------ TEXT SECTION

Stick with what works
Once you identify a seller whose items you love, stick with them, designer Clara Jung says. “I have several vendors that I source from over and over again because often the descriptions and photos are extremely reliable. Often vendors have types of vintage rugs they specialize in, and it’s worth it to find a specific vendor if you have a certain vintage rug in mind.”
Learn to love imperfections
Lastly, being flexible with regard to measurements is also key. “The sizing on vintage rugs is often slightly off, as the edges aren’t as straight as new, machine-made rugs,” designer Tiffany Leigh Piotrowski explains. Yet it is this weathered quality that makes vintage rugs so unique. “When shopping vintage, it is really about finding beauty in the imperfections,” Zoe adds. “A true vintage rug tells a story.”
Ahead, find eight Etsy shops that the aforementioned designers often frequent.
Whether you prefer zigzagged kilims or pieces a bit more subdued in nature, it’s worth taking a browse through Turquality Rugs, where prices begin at just $28 for petite circular designs. None of the rugs currently for sale cost more than $1,800, with several sizable pieces priced for less than $200.
Turkish Rugs Garage
Turkish Rugs Garage is an excellent place to look for small throws to place in the kitchen or bathroom, but also offers a selection of classic runners and area rugs. Every hue, style, and shape under the sun seems to be present.
Turkish Rug Designer
Turkish Rug Designer offers over 500 large area rugs alone for sale, meaning that even if you’re an especially discerning shopper, we bet you’ll come across a special piece or two. If you’re drawn to geometric designs, you’ve won the jackpot.
House of Séance
Shopping for an investment piece? L.A.-based House of Séance offers luxury kilims, Oushaks, and more, with most rugs retailing for several thousands of dollars. If you’re a color lover, you’ll gravitate toward the many brightly hued options, which often feature vivid pinks, blues, and oranges.
Rugs Vintage Art
Rugs Vintage Art features variety–lots of it. Whether you’re looking for a shaggy throw to set beside the bed or prefer something with a lower pile, you can certainly source it here. The most sizable pieces begin at about $400.
Turkish Rug Sarikaya
Turkish Rug Sarikaya boasts the largest selection of any of the stores designers recommended. If you gravitate toward muted rugs in particular, you’ll want to scroll through the shop’s many listings rooted in soft pinks, blues, and beiges. You can easily score pieces in the five-by-nine-foot range for $180.
Silk Road Rugs
Silk Road Rugs is another shop that truly offers a bit of everything and is priced similarly to Turquality Rugs; pieces begin at $30, and nothing is much more than $1,800.
Vintage Carpet Shop
Though its selection is smaller than that of most of the other retailers highlighted here, Vintage Carpet Shop certainly doesn’t lack in terms of quality and price. If you’re a pastel fanatic, don’t miss the many options in soothing hues.

------------

## STATED PROBLEM 1
List every shop name that appears as its own heading in the text about vintage rug shops.

------ DATA SHOWN

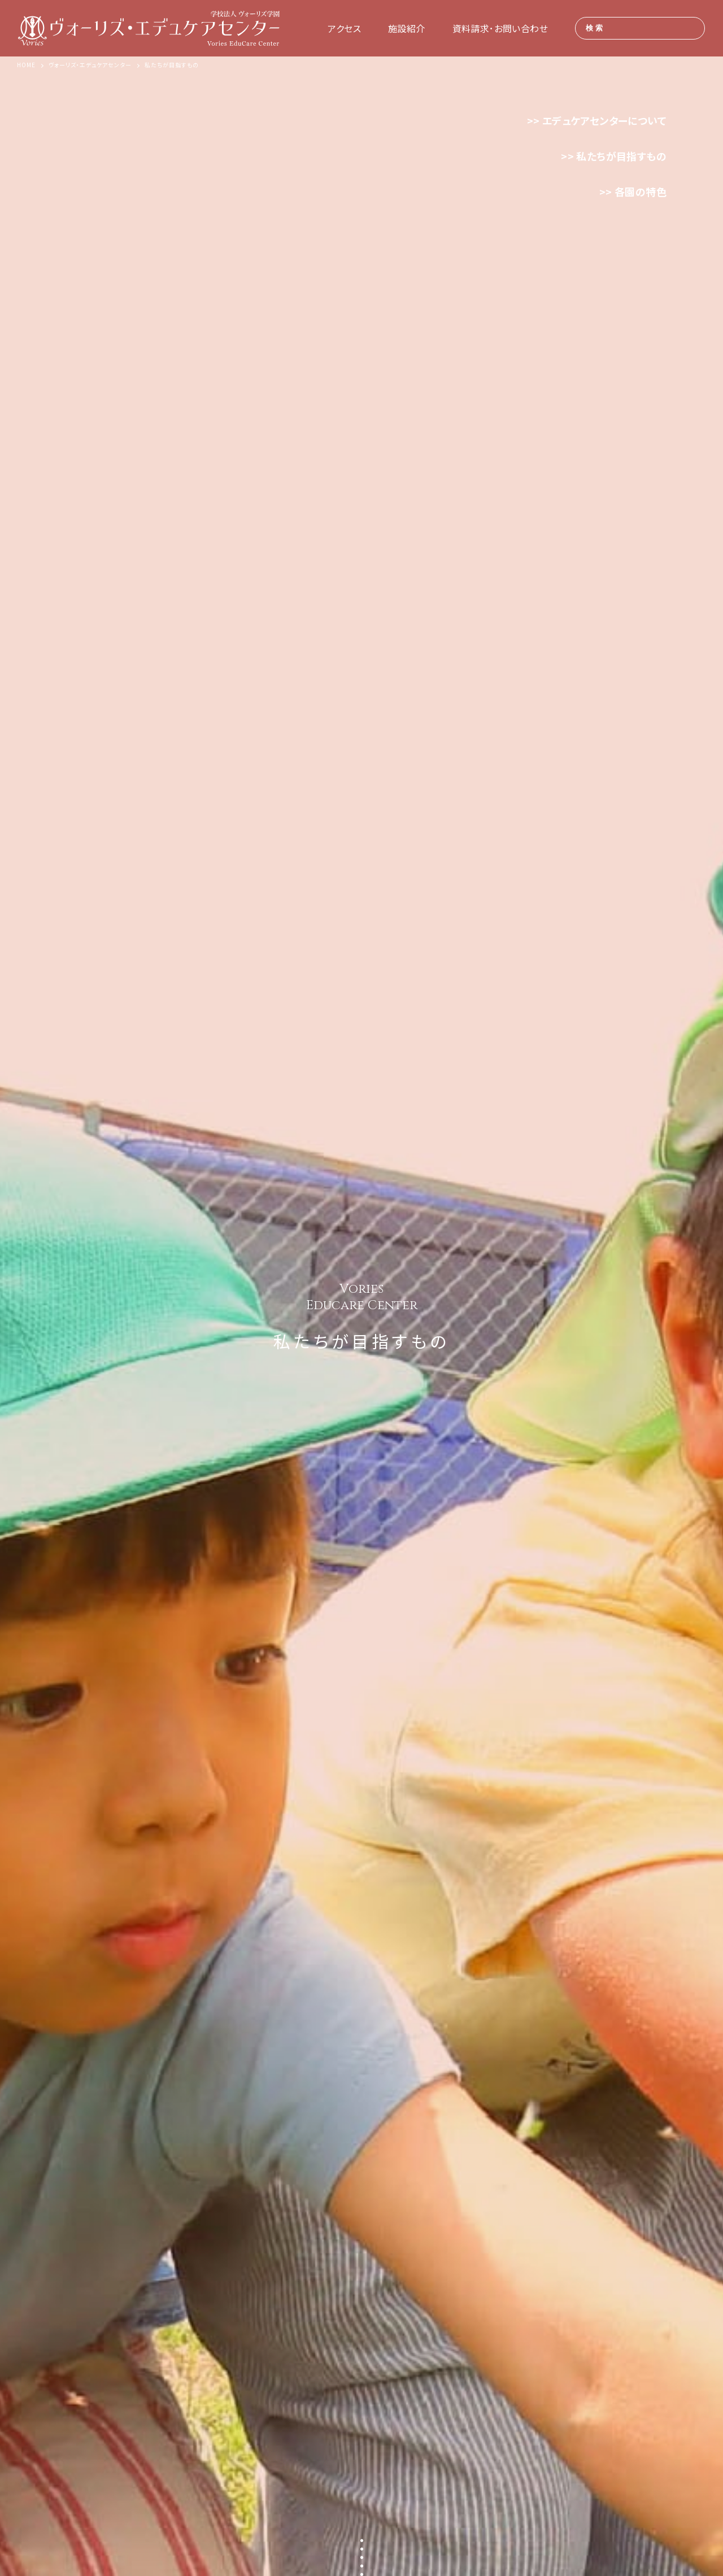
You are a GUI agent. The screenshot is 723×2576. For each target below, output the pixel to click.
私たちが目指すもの (621, 156)
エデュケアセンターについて (604, 120)
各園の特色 (641, 191)
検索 (595, 28)
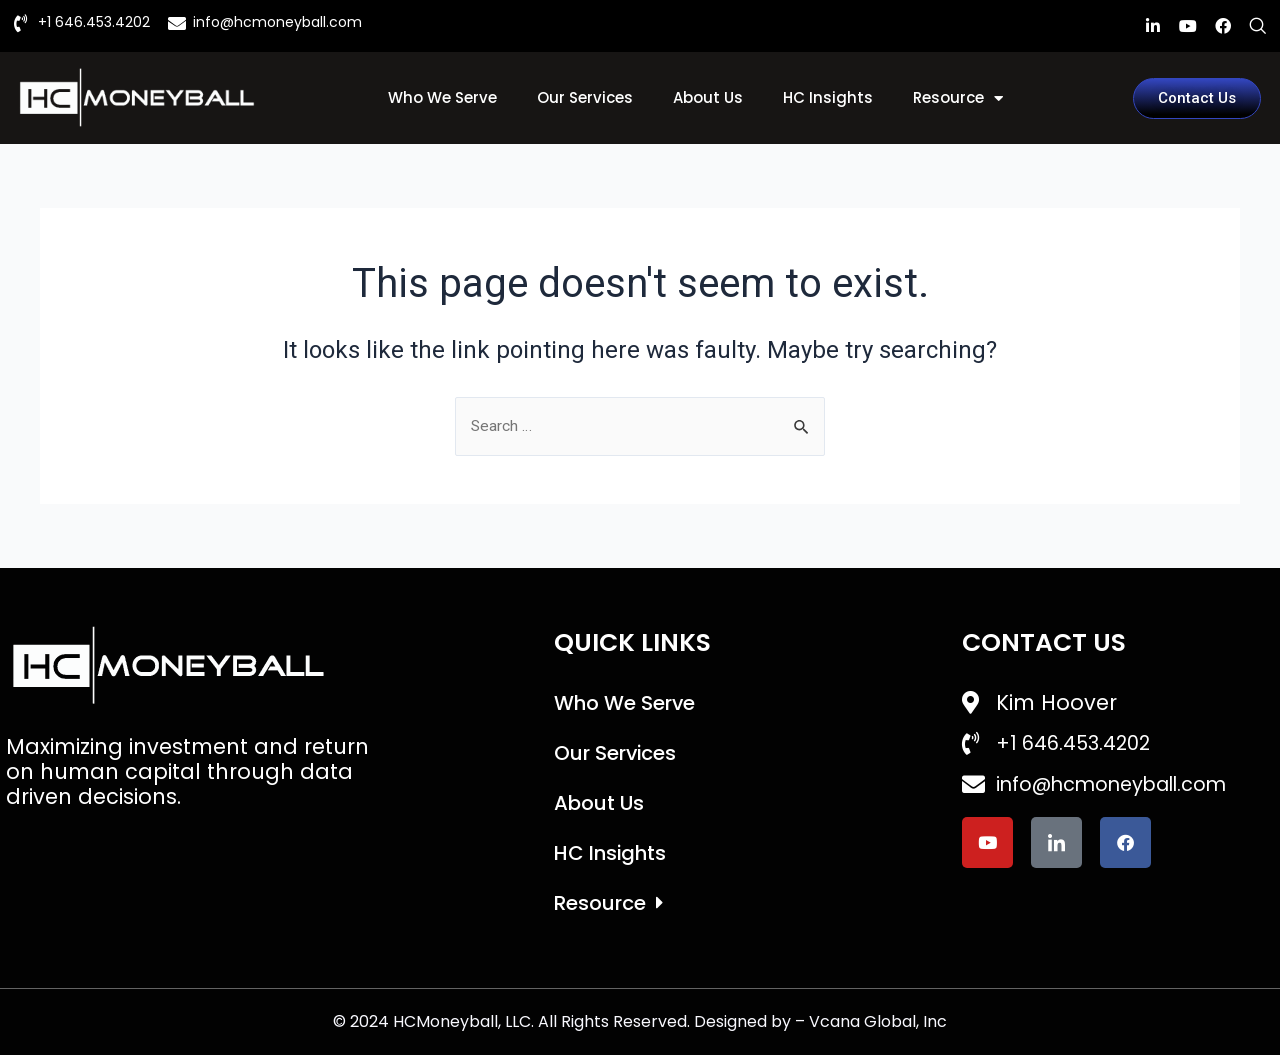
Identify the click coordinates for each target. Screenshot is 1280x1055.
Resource (958, 98)
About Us (708, 97)
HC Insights (828, 97)
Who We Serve (442, 97)
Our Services (585, 97)
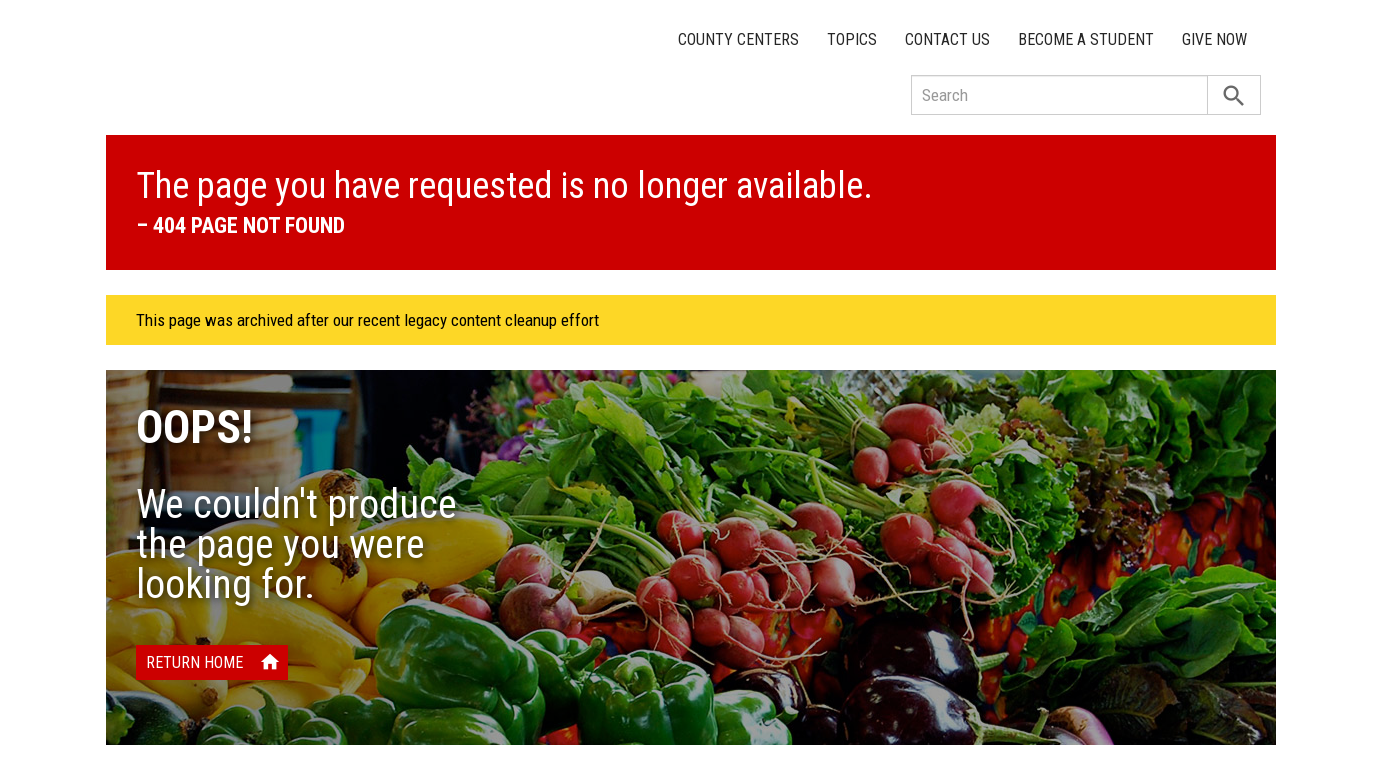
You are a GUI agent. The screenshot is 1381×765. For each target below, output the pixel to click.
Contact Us (947, 39)
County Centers (738, 39)
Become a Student (1086, 39)
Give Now (1214, 39)
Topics (852, 39)
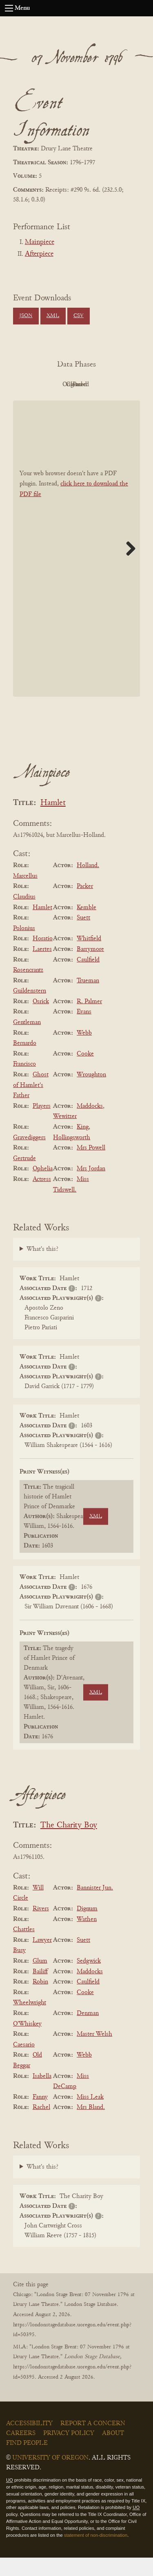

------------

## STATED PROBLEM 2
Tally the lines of the listing that contain the word "below". Give only the number.

## EXERCISE RESPONSE 1
Turkish Rugs Garage
Turkish Rug Designer
House of Séance
Rugs Vintage Art
Turkish Rug Sarikaya
Silk Road Rugs
Vintage Carpet Shop

## EXERCISE RESPONSE 2
2